# Hilda and Dixie all bathed and clipped



## Connie P (May 25, 2009)

I spent last week bathing and clipping a few horses and did the two that I am presently fostering for CMHR. Hilda and Dixie were angels for the bath and very well behaved for clipping. They both look stunning and are doing so well. Both came into the rescue as foundered thin and unkept but have since flourished and are looking for a loving home. They are not hard to keep but do require a special diet.

Hilda







Dixie


----------



## Champ (May 25, 2009)

They look wonderful, you've done a great job with them


----------



## Gini (May 25, 2009)

Connie

Those girls are[SIZE=14pt] *beautiful!!!!!!!*[/SIZE]


----------



## The Simple Life Farm (May 27, 2009)

WOW!!!!!!





They are amazingly gorgeous!!!!!!!!!!!


----------



## AppyLover2 (May 28, 2009)

What nice looking girls they are. Great job Connie.


----------



## Connie P (May 29, 2009)

Thank you! Now if we could jus get them adopted it would be fantastic!


----------



## SilverDollar (May 30, 2009)

======

=== Tasks to complete ===
a) Extract everything from "What nice looking" down to "would be fantastic!" in the Hilda and Dixie thread.
b) Answer these questions using the Hilda and Dixie thread:
(i) For which rescue is Connie P fostering the two horses?
(ii) What does Connie P say the two horses require?
(iii) On what date did The Simple Life Farm post?
c) State whether each statement agrees with the Hilda and Dixie thread:
(i) Hilda and Dixie were difficult to handle during their bath.
(ii) Both horses were thin when they came into the rescue.
(iii) Connie P reports that both horses have already been adopted.
The rows come from a separate source.

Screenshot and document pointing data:
======

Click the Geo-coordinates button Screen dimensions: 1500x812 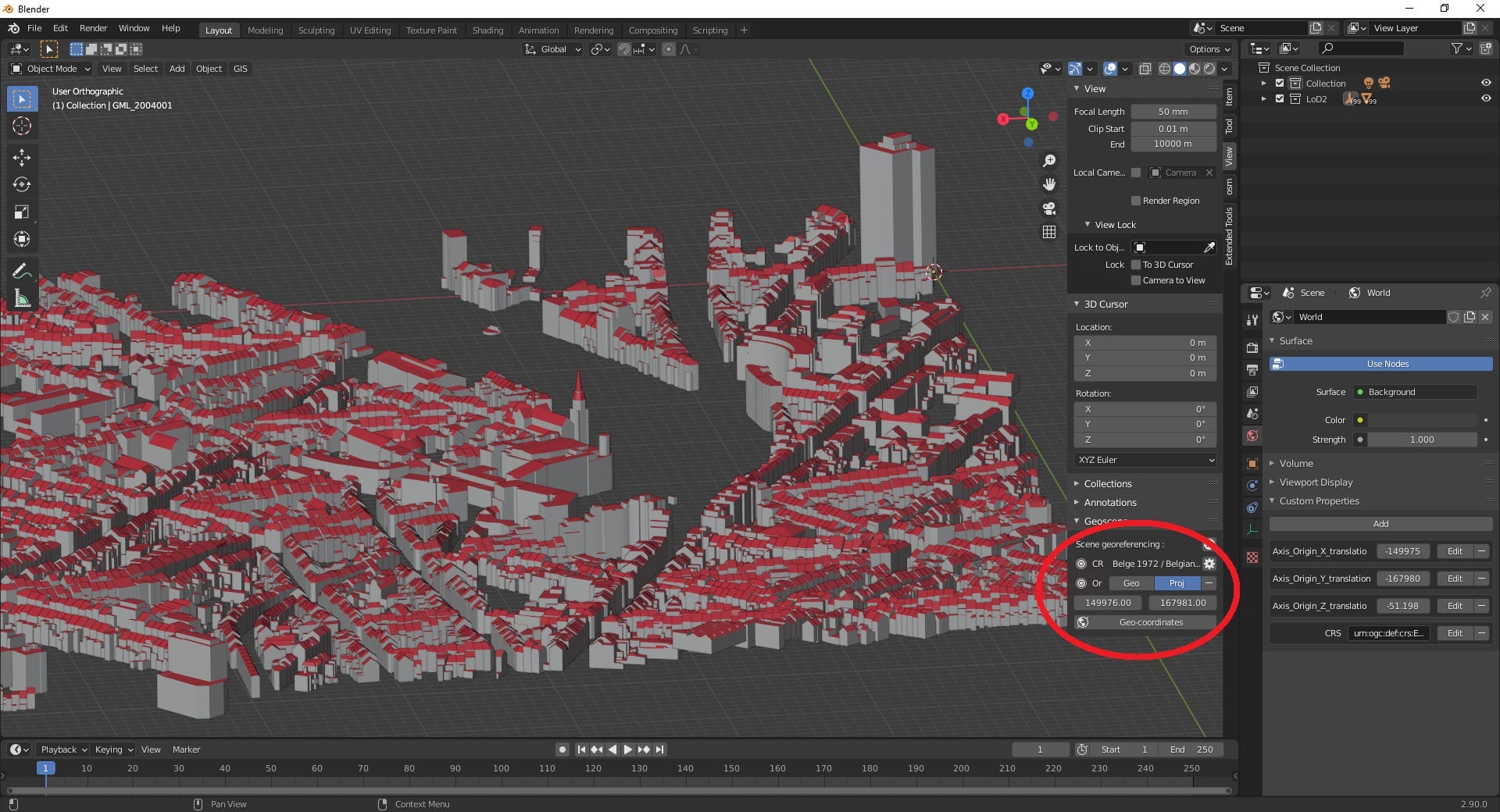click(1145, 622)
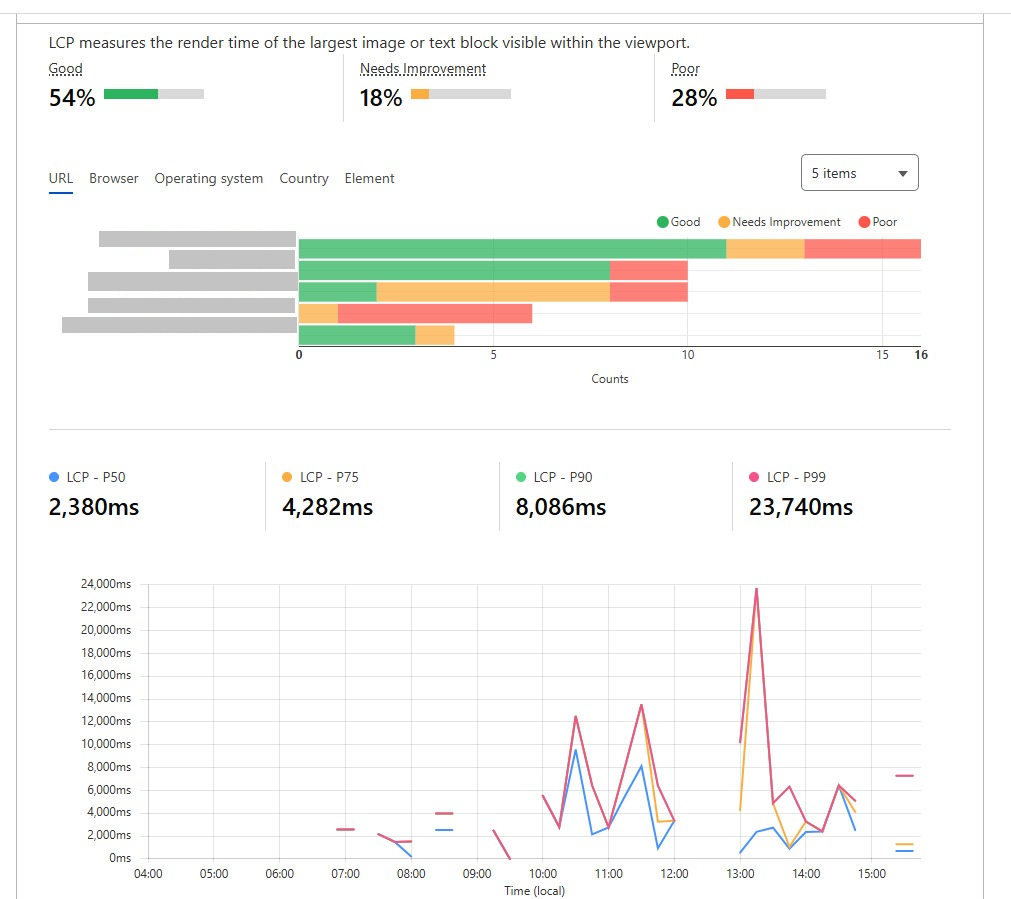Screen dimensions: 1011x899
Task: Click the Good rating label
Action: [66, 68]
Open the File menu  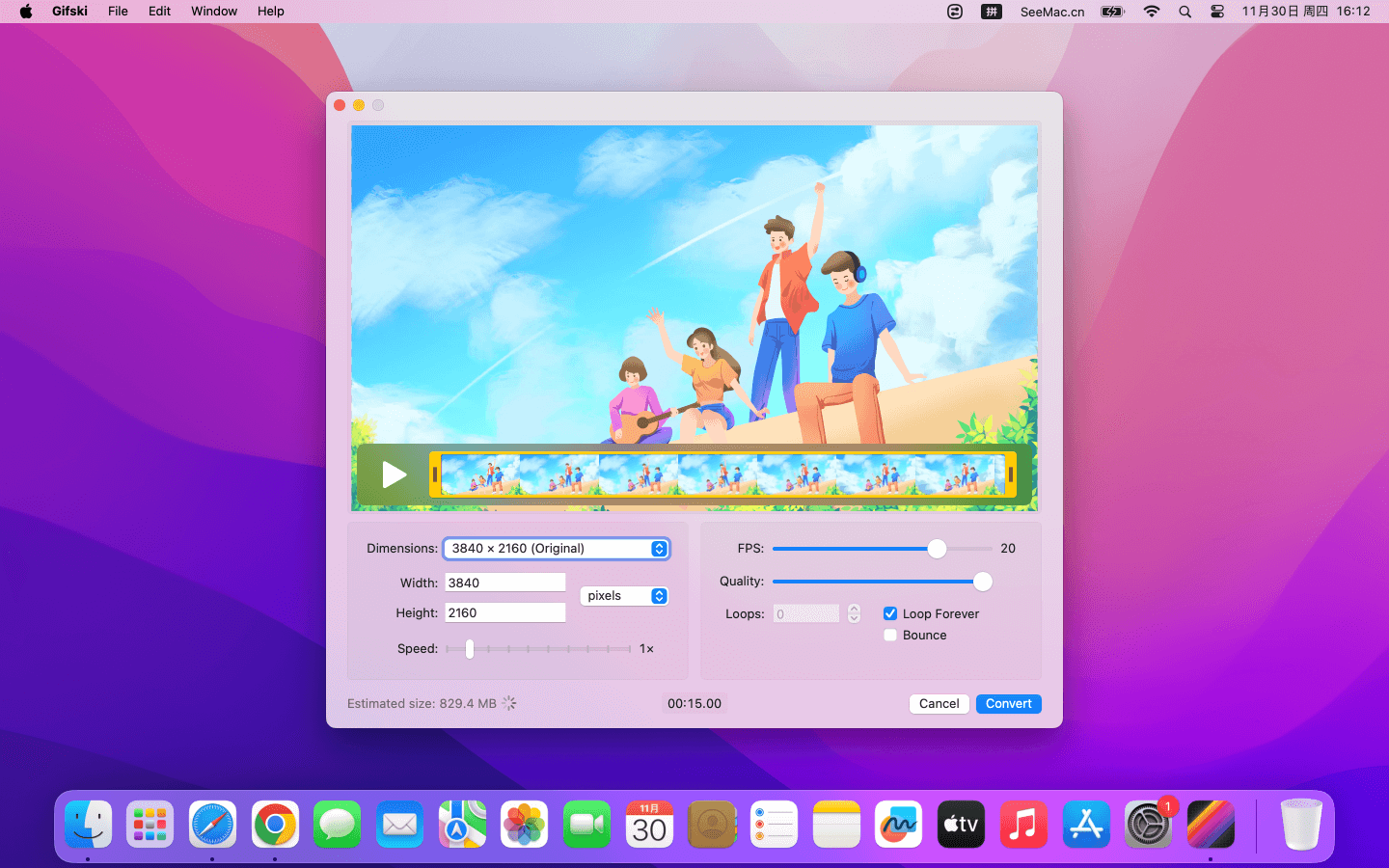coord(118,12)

======

=== Solutions by task ===
a)
What nice looking girls they are. Great job Connie.


----------



## Connie P (May 29, 2009)

Thank you! Now if we could jus get them adopted it would be fantastic!

b)
(i) CMHR
(ii) A special diet
(iii) May 27, 2009

c)
(i) No: "Hilda and Dixie were angels for the bath"
(ii) Yes: "Both came into the rescue as foundered thin and unkept"
(iii) No: "Now if we could jus get them adopted it would be fantastic!"